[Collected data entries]
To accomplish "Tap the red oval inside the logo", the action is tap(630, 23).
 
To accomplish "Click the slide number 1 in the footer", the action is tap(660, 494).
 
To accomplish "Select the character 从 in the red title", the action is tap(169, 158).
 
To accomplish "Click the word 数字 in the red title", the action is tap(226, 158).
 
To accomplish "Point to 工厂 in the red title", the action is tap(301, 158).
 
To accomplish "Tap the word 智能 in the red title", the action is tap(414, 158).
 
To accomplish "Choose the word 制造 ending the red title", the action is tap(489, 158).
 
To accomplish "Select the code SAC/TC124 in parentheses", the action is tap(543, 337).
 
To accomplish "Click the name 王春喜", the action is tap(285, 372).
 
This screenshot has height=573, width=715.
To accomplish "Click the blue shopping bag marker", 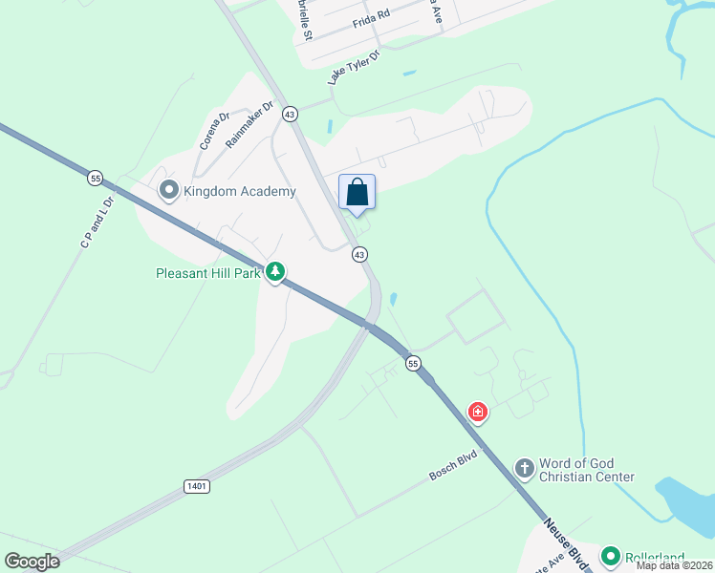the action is [x=357, y=193].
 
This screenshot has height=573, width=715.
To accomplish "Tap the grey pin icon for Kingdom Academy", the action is [x=170, y=191].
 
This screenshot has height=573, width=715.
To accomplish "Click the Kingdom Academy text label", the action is [x=239, y=192].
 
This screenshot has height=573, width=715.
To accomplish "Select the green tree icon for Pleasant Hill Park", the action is [x=275, y=273].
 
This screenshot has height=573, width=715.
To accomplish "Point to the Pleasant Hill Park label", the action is [x=209, y=273].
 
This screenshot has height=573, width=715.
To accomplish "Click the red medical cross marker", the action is [x=477, y=413].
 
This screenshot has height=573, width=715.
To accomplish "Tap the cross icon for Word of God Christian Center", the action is [x=524, y=468].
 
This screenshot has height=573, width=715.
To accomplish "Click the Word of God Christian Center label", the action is [x=587, y=469].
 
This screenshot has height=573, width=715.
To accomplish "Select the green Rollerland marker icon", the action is [x=611, y=555].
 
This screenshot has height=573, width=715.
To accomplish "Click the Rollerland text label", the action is [x=658, y=556].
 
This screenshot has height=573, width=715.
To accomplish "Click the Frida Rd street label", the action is [x=371, y=16].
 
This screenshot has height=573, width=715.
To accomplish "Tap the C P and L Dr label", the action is [x=97, y=223].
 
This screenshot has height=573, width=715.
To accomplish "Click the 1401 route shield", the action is [x=196, y=486].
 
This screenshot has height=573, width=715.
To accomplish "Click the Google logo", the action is [x=32, y=562].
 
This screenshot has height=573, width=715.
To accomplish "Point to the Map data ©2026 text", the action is [x=674, y=565].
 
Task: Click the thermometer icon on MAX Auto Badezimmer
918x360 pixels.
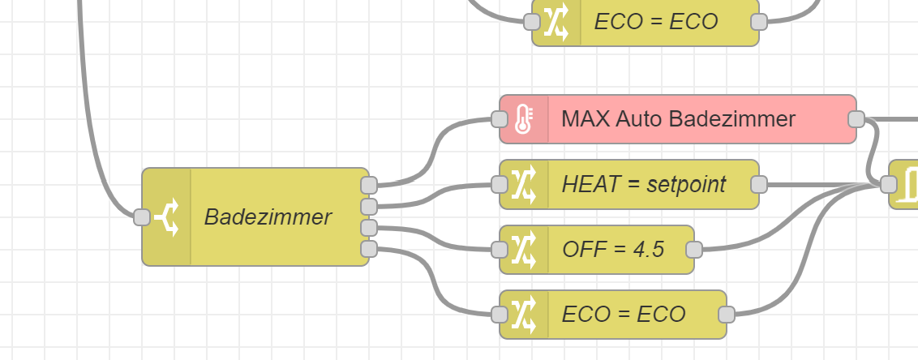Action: (523, 119)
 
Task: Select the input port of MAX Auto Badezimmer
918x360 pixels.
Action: (500, 120)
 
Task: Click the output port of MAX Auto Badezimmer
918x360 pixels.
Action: (856, 120)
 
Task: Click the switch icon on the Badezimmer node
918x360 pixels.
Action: (167, 217)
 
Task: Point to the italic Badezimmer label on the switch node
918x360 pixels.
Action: (268, 217)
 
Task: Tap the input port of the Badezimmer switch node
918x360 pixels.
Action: (142, 217)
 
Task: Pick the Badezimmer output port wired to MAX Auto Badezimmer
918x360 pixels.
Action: (369, 185)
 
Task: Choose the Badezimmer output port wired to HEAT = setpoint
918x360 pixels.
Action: (369, 206)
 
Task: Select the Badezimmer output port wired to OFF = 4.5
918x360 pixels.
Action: (369, 227)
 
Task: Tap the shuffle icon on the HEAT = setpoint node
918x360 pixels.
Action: (524, 185)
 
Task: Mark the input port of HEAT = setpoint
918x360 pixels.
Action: (500, 185)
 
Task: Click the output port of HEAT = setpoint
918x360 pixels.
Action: (758, 185)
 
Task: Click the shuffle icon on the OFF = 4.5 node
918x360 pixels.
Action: (524, 250)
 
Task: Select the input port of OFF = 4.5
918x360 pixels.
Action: (500, 250)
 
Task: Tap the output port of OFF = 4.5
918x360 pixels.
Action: (693, 250)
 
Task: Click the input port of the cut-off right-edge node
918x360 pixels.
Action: (889, 185)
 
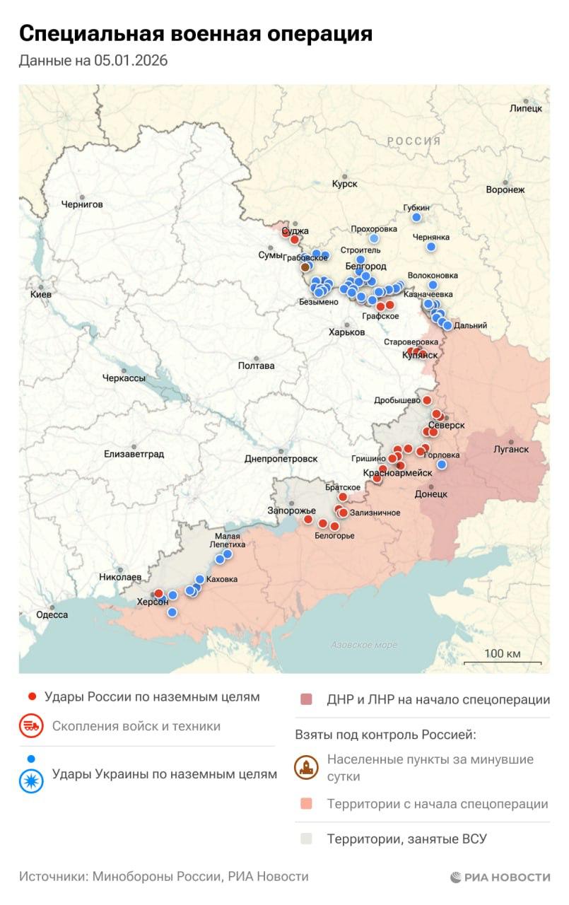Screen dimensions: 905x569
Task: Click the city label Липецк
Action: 525,108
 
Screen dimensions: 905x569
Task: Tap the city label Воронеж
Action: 505,189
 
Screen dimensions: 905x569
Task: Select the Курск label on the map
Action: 344,184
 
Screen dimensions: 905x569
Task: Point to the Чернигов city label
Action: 81,204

◆ Problem to work on:
Recast the lines as a numbered list, starting with the line containing "Task: Choose the" and going on through the last line, leaving out blank lines and pictures.

◆ Correct answer:
1. Task: Choose the Badezimmer output port wired to HEAT = setpoint
2. 918x360 pixels.
3. Action: (369, 206)
4. Task: Select the Badezimmer output port wired to OFF = 4.5
5. 918x360 pixels.
6. Action: (369, 227)
7. Task: Tap the shuffle icon on the HEAT = setpoint node
8. 918x360 pixels.
9. Action: (524, 185)
10. Task: Mark the input port of HEAT = setpoint
11. 918x360 pixels.
12. Action: (500, 185)
13. Task: Click the output port of HEAT = setpoint
14. 918x360 pixels.
15. Action: (758, 185)
16. Task: Click the shuffle icon on the OFF = 4.5 node
17. 918x360 pixels.
18. Action: (524, 250)
19. Task: Select the input port of OFF = 4.5
20. 918x360 pixels.
21. Action: (500, 250)
22. Task: Tap the output port of OFF = 4.5
23. 918x360 pixels.
24. Action: (693, 250)
25. Task: Click the input port of the cut-off right-edge node
26. 918x360 pixels.
27. Action: (889, 185)
28. Screen dimensions: 905x569
29. Task: Click the city label Липецк
30. Action: 525,108
31. Screen dimensions: 905x569
32. Task: Tap the city label Воронеж
33. Action: 505,189
34. Screen dimensions: 905x569
35. Task: Select the Курск label on the map
36. Action: 344,184
37. Screen dimensions: 905x569
38. Task: Point to the Чернигов city label
39. Action: 81,204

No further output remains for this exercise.